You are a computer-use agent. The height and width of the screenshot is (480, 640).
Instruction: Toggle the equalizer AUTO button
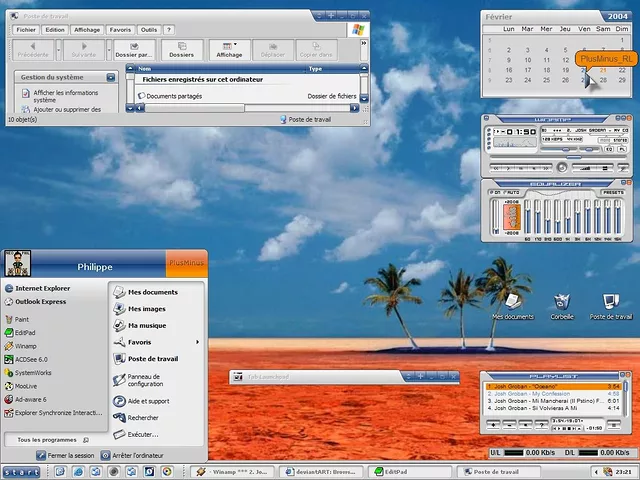click(x=510, y=192)
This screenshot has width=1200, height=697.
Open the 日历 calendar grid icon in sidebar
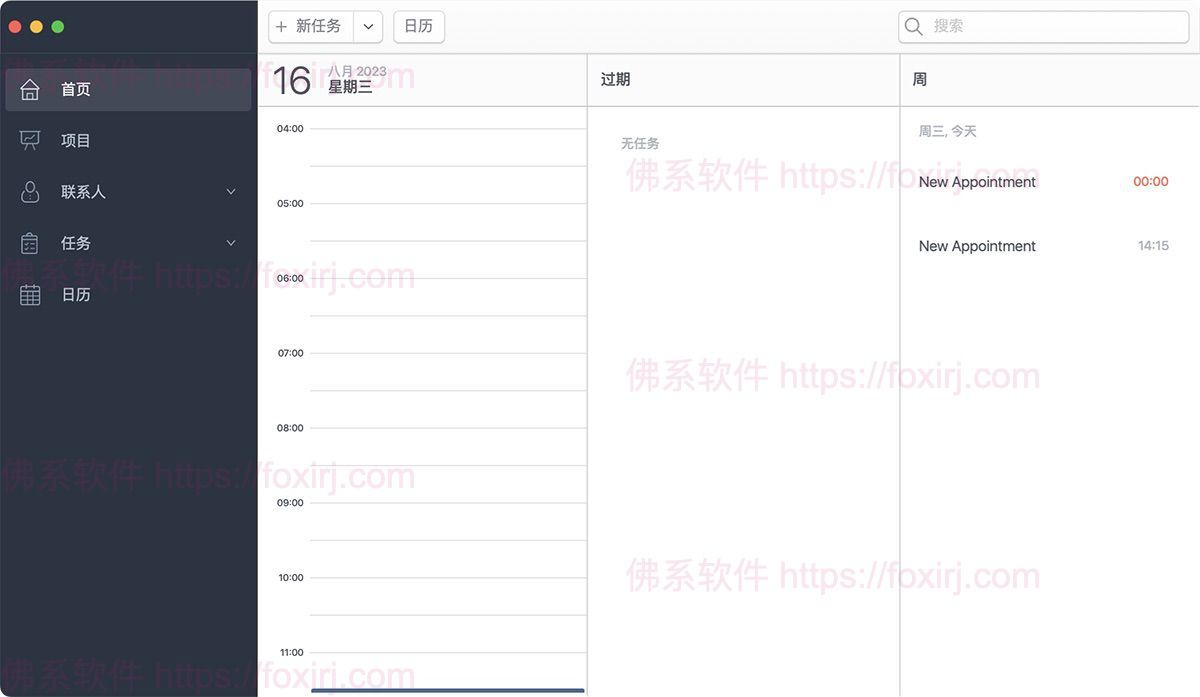tap(29, 294)
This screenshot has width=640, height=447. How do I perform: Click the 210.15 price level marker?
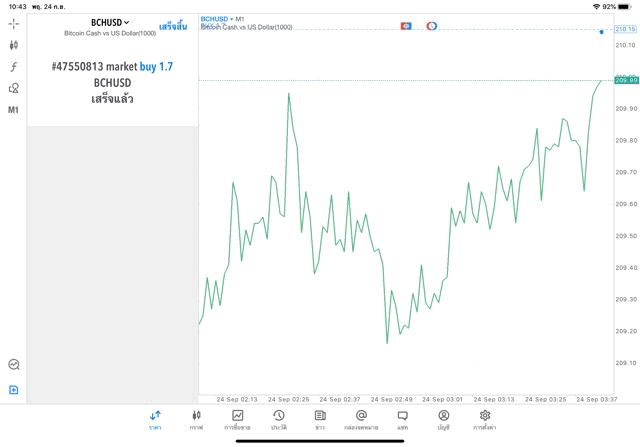pyautogui.click(x=625, y=30)
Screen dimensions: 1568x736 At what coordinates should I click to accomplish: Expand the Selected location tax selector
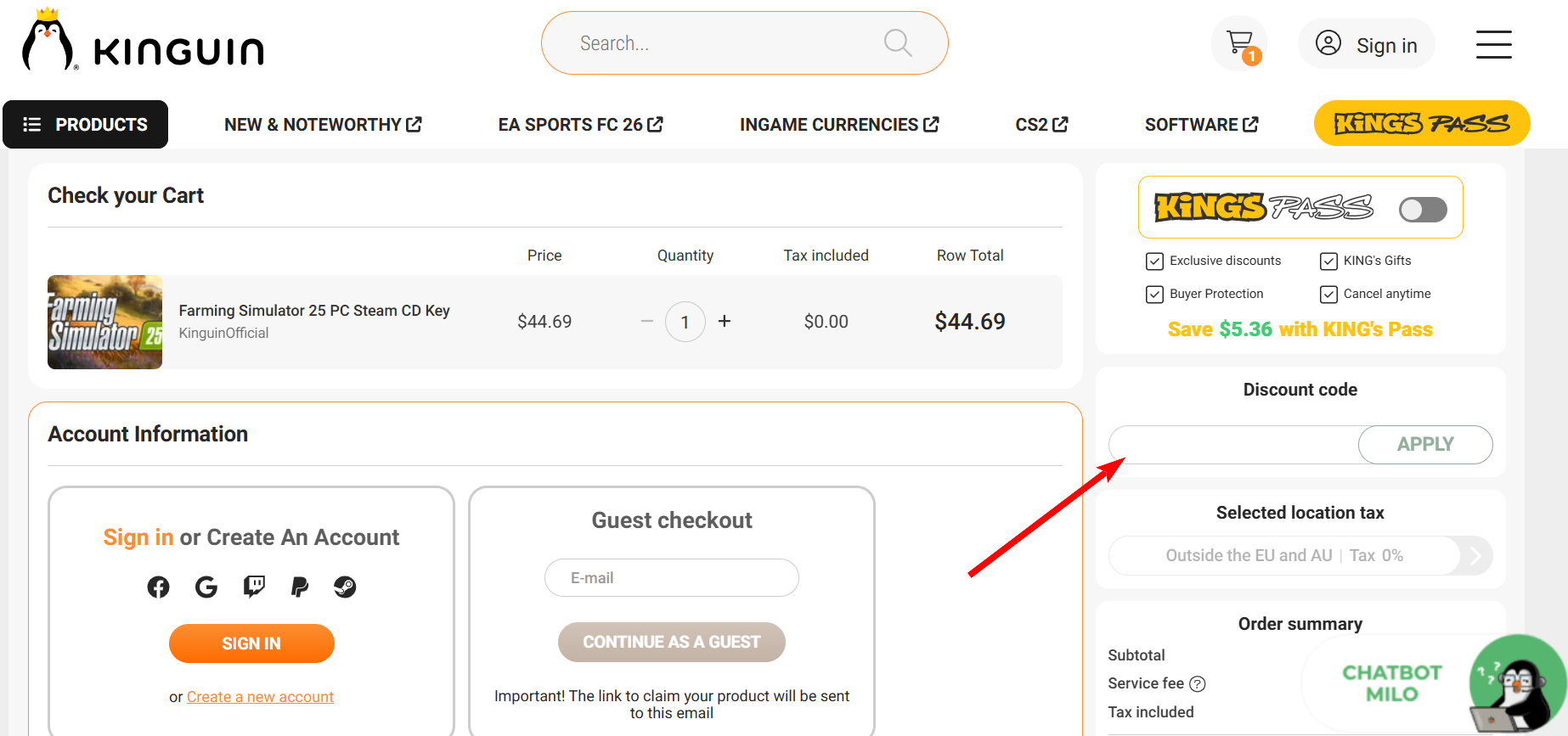pos(1475,556)
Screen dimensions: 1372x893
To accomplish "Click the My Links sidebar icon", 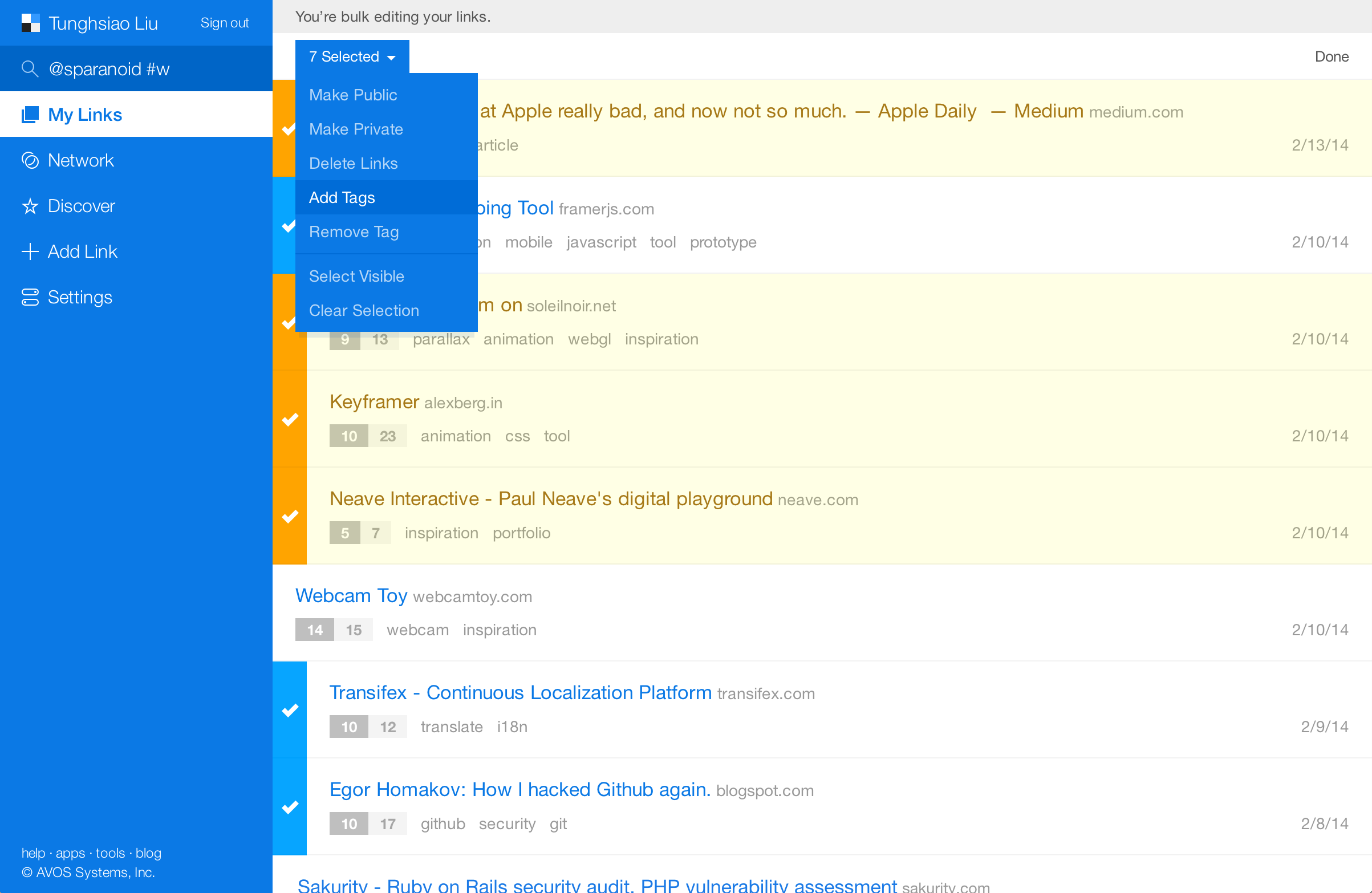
_ _ _ _ _ _ _
## [What is required]
Please transcribe every entry above exactly, leaving out any pictures.

## [Result below]
You are a computer-use agent. The height and width of the screenshot is (480, 640).
Instruction: Toggle the equalizer AUTO button
click(x=510, y=192)
This screenshot has width=1200, height=697.
Open the 日历 calendar grid icon in sidebar
tap(29, 294)
This screenshot has width=640, height=447. How do I perform: Click the 210.15 price level marker?
pyautogui.click(x=625, y=30)
Screen dimensions: 1568x736 At what coordinates should I click to accomplish: Expand the Selected location tax selector
pos(1475,556)
Screen dimensions: 1372x893
To accomplish "Click the My Links sidebar icon", 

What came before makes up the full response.